Please repeat the records below with "GUI agent" replaced by "GUI assistant" everywhere it occurs, changing nothing else.
==================================================
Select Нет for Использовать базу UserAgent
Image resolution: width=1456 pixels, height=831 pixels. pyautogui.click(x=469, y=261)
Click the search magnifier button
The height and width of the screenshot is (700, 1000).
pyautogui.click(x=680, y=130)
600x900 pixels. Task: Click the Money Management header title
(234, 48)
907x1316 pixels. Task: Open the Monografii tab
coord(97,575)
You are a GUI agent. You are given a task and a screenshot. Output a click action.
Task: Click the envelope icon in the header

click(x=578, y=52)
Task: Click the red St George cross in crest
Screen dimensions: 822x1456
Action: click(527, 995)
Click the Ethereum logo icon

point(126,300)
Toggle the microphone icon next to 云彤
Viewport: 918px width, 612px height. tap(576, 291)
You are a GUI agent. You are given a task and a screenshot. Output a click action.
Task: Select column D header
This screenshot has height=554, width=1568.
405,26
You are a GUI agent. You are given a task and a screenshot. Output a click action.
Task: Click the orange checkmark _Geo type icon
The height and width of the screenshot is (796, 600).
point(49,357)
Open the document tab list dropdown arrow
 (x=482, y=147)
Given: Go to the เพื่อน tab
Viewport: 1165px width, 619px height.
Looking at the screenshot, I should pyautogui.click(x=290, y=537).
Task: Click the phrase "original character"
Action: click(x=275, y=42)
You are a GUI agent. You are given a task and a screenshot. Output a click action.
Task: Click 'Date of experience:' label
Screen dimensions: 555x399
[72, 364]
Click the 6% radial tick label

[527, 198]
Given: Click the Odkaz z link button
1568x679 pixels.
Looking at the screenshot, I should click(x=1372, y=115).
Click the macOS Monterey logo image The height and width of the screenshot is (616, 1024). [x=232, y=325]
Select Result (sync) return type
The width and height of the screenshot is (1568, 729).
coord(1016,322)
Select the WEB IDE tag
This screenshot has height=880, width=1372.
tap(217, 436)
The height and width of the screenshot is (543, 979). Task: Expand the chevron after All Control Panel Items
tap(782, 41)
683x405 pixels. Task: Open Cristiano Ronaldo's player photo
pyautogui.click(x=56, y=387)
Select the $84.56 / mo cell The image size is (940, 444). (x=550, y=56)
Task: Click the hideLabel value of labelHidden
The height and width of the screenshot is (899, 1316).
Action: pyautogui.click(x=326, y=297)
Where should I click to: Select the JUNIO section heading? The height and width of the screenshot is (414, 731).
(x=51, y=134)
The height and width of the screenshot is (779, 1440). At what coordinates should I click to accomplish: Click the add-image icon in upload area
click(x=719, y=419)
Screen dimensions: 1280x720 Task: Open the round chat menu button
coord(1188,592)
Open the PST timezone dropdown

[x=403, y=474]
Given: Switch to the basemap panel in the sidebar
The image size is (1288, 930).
==================================================
Response to the task:
Select Нет for Использовать базу UserAgent
Image resolution: width=1456 pixels, height=831 pixels. pyautogui.click(x=469, y=261)
Click the search magnifier button
The height and width of the screenshot is (700, 1000).
pyautogui.click(x=680, y=130)
600x900 pixels. Task: Click the Money Management header title
(234, 48)
907x1316 pixels. Task: Open the Monografii tab
coord(97,575)
You are a GUI assistant. You are given a task and a screenshot. Output a click action.
Task: Click the envelope icon in the header

click(x=578, y=52)
Task: Click the red St George cross in crest
Screen dimensions: 822x1456
Action: click(527, 995)
Click the Ethereum logo icon

point(126,300)
Toggle the microphone icon next to 云彤
Viewport: 918px width, 612px height. tap(576, 291)
You are a GUI assistant. You are given a task and a screenshot. Output a click action.
Task: Select column D header
This screenshot has height=554, width=1568.
405,26
You are a GUI assistant. You are given a task and a screenshot. Output a click action.
Task: Click the orange checkmark _Geo type icon
The height and width of the screenshot is (796, 600).
point(49,357)
Open the document tab list dropdown arrow
 (x=482, y=147)
Given: Go to the เพื่อน tab
Viewport: 1165px width, 619px height.
Looking at the screenshot, I should pyautogui.click(x=290, y=537).
Task: Click the phrase "original character"
Action: click(x=275, y=42)
You are a GUI assistant. You are given a task and a screenshot. Output a click action.
Task: Click 'Date of experience:' label
Screen dimensions: 555x399
[72, 364]
Click the 6% radial tick label

[527, 198]
Given: Click the Odkaz z link button
1568x679 pixels.
Looking at the screenshot, I should click(x=1372, y=115).
Click the macOS Monterey logo image The height and width of the screenshot is (616, 1024). [x=232, y=325]
Select Result (sync) return type
The width and height of the screenshot is (1568, 729).
coord(1016,322)
Select the WEB IDE tag
This screenshot has height=880, width=1372.
tap(217, 436)
The height and width of the screenshot is (543, 979). Task: Expand the chevron after All Control Panel Items
tap(782, 41)
683x405 pixels. Task: Open Cristiano Ronaldo's player photo
pyautogui.click(x=56, y=387)
Select the $84.56 / mo cell The image size is (940, 444). (x=550, y=56)
Task: Click the hideLabel value of labelHidden
The height and width of the screenshot is (899, 1316).
Action: pyautogui.click(x=326, y=297)
Where should I click to: Select the JUNIO section heading? The height and width of the screenshot is (414, 731).
(x=51, y=134)
The height and width of the screenshot is (779, 1440). At what coordinates should I click to accomplish: Click the add-image icon in upload area
click(x=719, y=419)
Screen dimensions: 1280x720 Task: Open the round chat menu button
coord(1188,592)
Open the PST timezone dropdown

[x=403, y=474]
Given: Switch to the basemap panel in the sidebar
The image size is (1288, 930).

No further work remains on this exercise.